図5は、分析部120の機能構成の一例を示すブロック図である。
図5に示すように、分析部120は、設定部121と、解析部122と、学習部123と、最適化部124と、通信制御部125(第2送信部)と、を備えている。
【0082】
設定部121は、レジリエンス解析のための各種設定を行う。例えば設定部121は、対象システムの構成データ、行動、および、ハザードモデルなどのうち少なくとも一部を含む解析条件を設定する。設定部121は、サービス提供装置300(SoS部330)からの指定に応じてこれらの設定を行ってもよい。設定部121は、対象システムが再構成された場合は、再構成後の対象システムの構成データを設定する。
【0083】
解析部122は、設定部121による設定に従いレジリエンス解析を実行する。例えば解析部122は、レジリエンス解析のための解析モデルを用いて、エッジ端末200から送信されたモニタリングデータを含む入力値が入力されたとき出力値を求める解析処理を実行する。解析モデルは、例えば、構成データ、行動、および、ハザードモデルなどの解析条件が設定された上で、モニタリングデータを含む入力値を入力し、価値関数の出力値を出力するモデルである。解析モデル、および、解析モデルを用いた解析処理の詳細は後述する。

┄┄┄┄┄┄┄┄┄┄

• 作業指示: 分析部の機能構成を説明した本文について、最後の文の後から続きを書いてください。 ここから先の行は、本文の内容とは関係がありません。

• データ行一覧:
┄┄┄┄┄┄┄┄┄┄

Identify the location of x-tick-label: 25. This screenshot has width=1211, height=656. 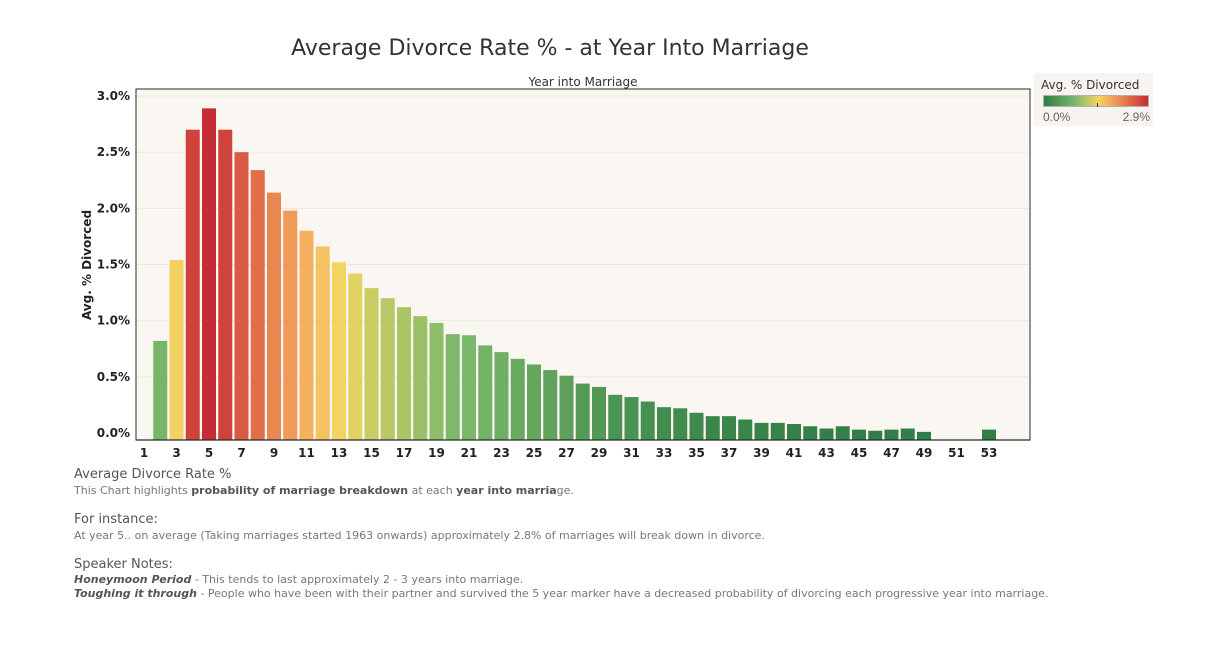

┄┄┄┄┄┄┄┄┄┄

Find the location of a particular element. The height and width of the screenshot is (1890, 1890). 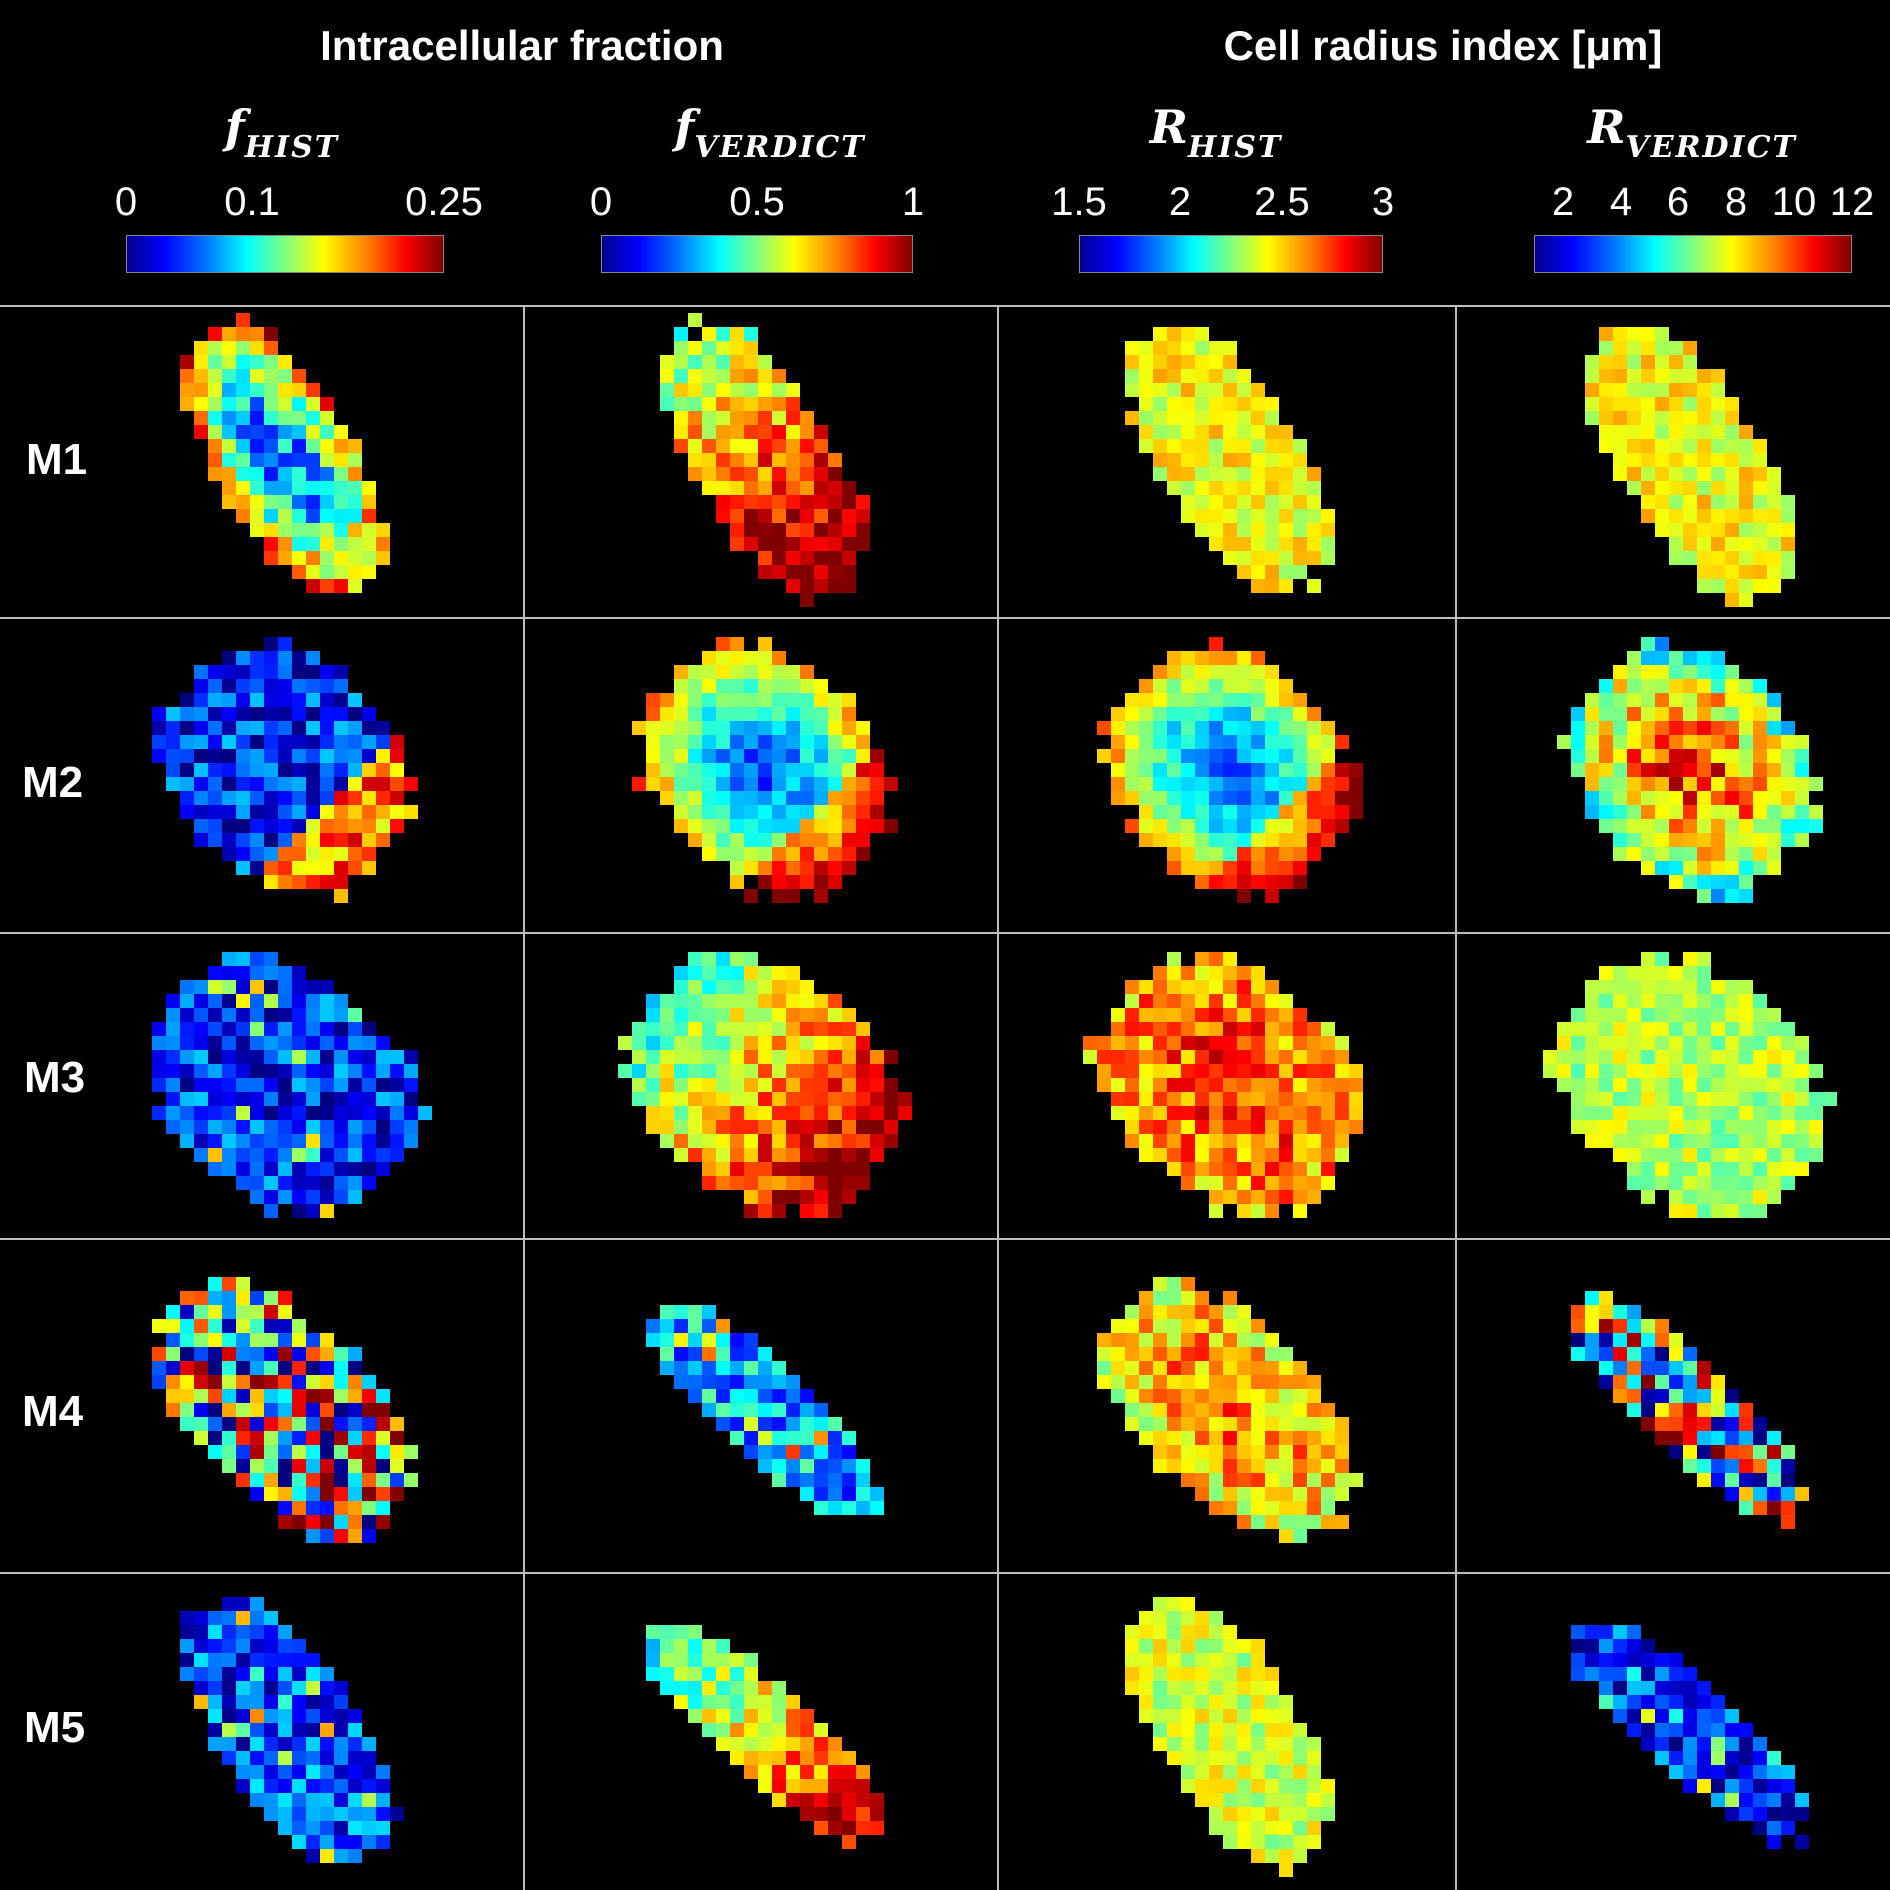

┄┄┄┄┄┄┄┄┄┄

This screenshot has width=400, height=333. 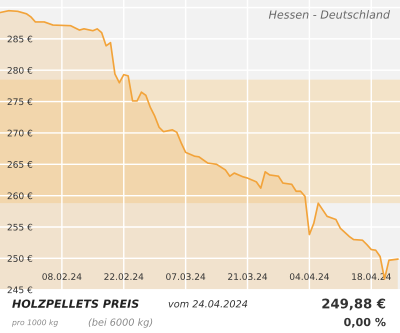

┄┄┄┄┄┄┄┄┄┄

• 解答:
【0084】
学習部123は、情報処理システム41で用いられる各種モデルの学習処理を実行する。例えば学習部123は、モニタリングデータとシミュレーションデータとを比較照合することにより、ハザードモデルまたはマルチエージェントモデルを学習(同定、更新)する。シミュレーションデータは、レジリエンス解析の中で出力されるデータである。例えば、シミュレーションデータは、物理モデルに基づくハザードシミュレーションから得られる負荷・状態量・異常度合などのデータ、および、マルチエージェントシミュレーションまたは数理計画法から得られる各メッシュまたは各ノードの状態量データである。例えば、学習部123は、ある時刻のモニタリングデータとシミュレーションデータによる予測値の誤差を小さくするように、ハザードモデル(負荷モデルやリスク算定モデルなど)またはマルチエージェントモデル(状態と行動の関係モデルなど)を学習する。
【0085】
解析モデルが、ニューラルネットワークモデルなどのように機械学習により構築される場合、学習部123は、事前に準備された学習データを用いて解析モデルを学習してもよい。
【0086】
最適化部124は、レジリエンス解析に基づく最適化処理を実行する。例えば最適化部124は、解析条件(構成データ、行動、および、ハザードモデル)の組合せが相互に異なる複数のレジリエンス解析を解析部122実行させ、出力値が最適となる解析条件を求める組合せ最適化問題を実行する。
【0087】
通信制御部125は、サービス提供装置300などの外部装置との間の通信を制御する。例えば通信制御部125は、レジリエンス解析の解析結果を示す情報をサービス提供装置300などの外部装置に送信する(第2送信部)。
【0088】
次に、サービス提供装置300のSoS部330の機能の詳細について説明する。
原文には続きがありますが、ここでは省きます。